Pedestrian Pockets II

Mill Valley Herald  April 7–13, 1993
Dwayne Hunn

Last week’s interview with Architect Peter Calthorpe touched on some of the economic consequences of short-sighted land use policy. This column touches on some political and policy problems.

We have no technological problems with providing the answers. Architects and engineers can design cost efficient housing and transit solutions. Build it and they will comeapplies as well to the heavy on the brown mustard, hot dog eating baseball fan, as to the American desiring enjoyable and affordable housing and transportation. The snobbish estate dweller, however, doesn’t want one blade of grass touched in his Fields of Green to allow Joe Sixpack to live nearby.

Houseboat liver Calthorpe’s architectural work hinges on the belief that:

“We need to design communities and housing for a more diverse cross section. We need to think about affordability in terms of transportation as well as mortgage and rental costs. This all adds up to design that is more integrated– mixed-use, walkable communities where every trip doesn’t have to be in an automobile.”

This week’s column refers to the decade long 101 Corridor Study Plan which, wounded from its Transit Tax defeat in 1990, stumbles along. That plan concluded that Rail/Highway & Bus/Highway transit alternatives would yield the most effective transit solutions for Marin and Sonoma counties.

Rail and Pedestrian Pocket developments offer an invigorating symbiotic mix for what ails our nation today. The diversity and self-sufficiency offered in Pedestrian Pockets is given environmentally sound travel mobility when built adjacent to a rail line. Being able to move from one PP to another, or to a shopping center while viewing patches of open space in between, or to work in the big city–offers economy, free time and pleasure– three gifts lacking when strapped behind a freeway wheel.

 What hinders Pedestrian Pockets implementation?

Main hindrance is inertia. Inertia of: existing zoning regulations, existing vested land use designations, a financial community which feels safest repeating last year’s products, and developers who only want to deal with their isolated site rather. than regional concerns. And, quite honestly, the inertia of envinonnienta1ists who see their role in resisting any development rather than defining and advocating an ecological pattern of growth for an entire region.

The sum total of this inertia is what propels a pattern of growth which we know is bad for the environment, costly to communities, individually and socially stressful, and quite frankly, esthetically repugnant to most. But we do it anyway.

How do PPs fit with the 101 Corridor Committee’s two preferred alternatives Rail/Highway and Bus/Highway?
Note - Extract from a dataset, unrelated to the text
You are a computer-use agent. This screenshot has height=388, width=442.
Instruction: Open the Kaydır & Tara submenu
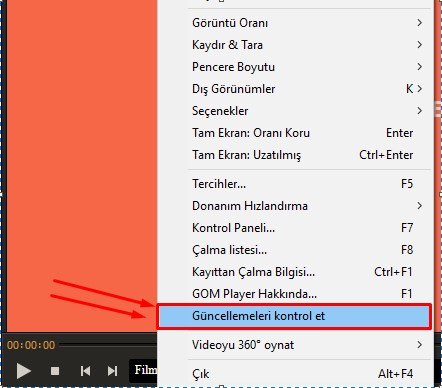(295, 45)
A difficult question. I believe ultimately a healthy pattern of growth for a region will require and sustain light rail. If the BART study’s 40% utilization can be generated by PPs, this demand could only be satisfied by light rail. But it is a bit of the chicken and egg problem — how do we get there from here? If PPs are built without light rail, they would generate too much auto traffic. Without PPs, light rail would have a very low ridership and need to be heavily subsidized.

It is the transition time that is tricky. One scenario would use the right-of-way for express buses and carpools while the PPs are developing. When they mature and the ridership is high, a light rail should be installed. The danger, of course, is that it would never be installed and the pressures to turn the bus way into an auto expressway would be great. Although less efficient in the short run, I favor the light rail as a way of committing our growth to this compact transit oriented future configuration.

If we look 20-30 years down the road, we know we have to make such an investment. Even though it seems expensive now, it will be just more expensive later. I recently read that the CEO of Exxon expected to be out of the oil business by 2010 because US oil reserves would be depleted by then. We must plan our communities with that perspective in mind.

 How much of Marin and Sonoma’s projected population do you believe could be housed in PPs?

Anywhere from 50-70% of the Association of Bay Area Governments’ projections could fit in viable sites for both counties. The numbers are much lower for Marin because we have only a few viable sites left. Sonoma, however, has a great capacity for this type of development. The Marin sites along the North West Pacific right-of-way are limited by their adjacency to wetlands. Sonoma really doesn’t have this limitation north of Petaluma.

So the concept is not to eliminate all of our single family subdivisions and office parks, but merely to create a land use pattern that offers an alternative to people in businesses seeking more convenient accessibility and more affordable options.

Does Marin still have time to do this?

Unfortunately, in Marin these sites are dropping by the wayside as they develop oriented toward the freeway or lower density single use activities. The fabric of these developments should be diverse–townhouses, condos, elderly and young, in-law and rental units. We don’t need to build isolated, segregated apartment blocks. We should be integrating our needs for private ownership with the need for affordable rental, housing for elderly and college students by allowing in-law apartments in our communities.

Mixed-use zones, where you have jobs and retail, must be the center these developments. Our current land use policies segregate our land uses, we must get away from that. Diversity is the idea. Ground floor  retail. Second floor apartments.

Most popular office parks are now integrating retail and services. In the East Bay a lot of the areas that are being focused toward carpooling understand that if they want people to carpool they have to create a pedestrian environment for their mid-day and afternoon trips.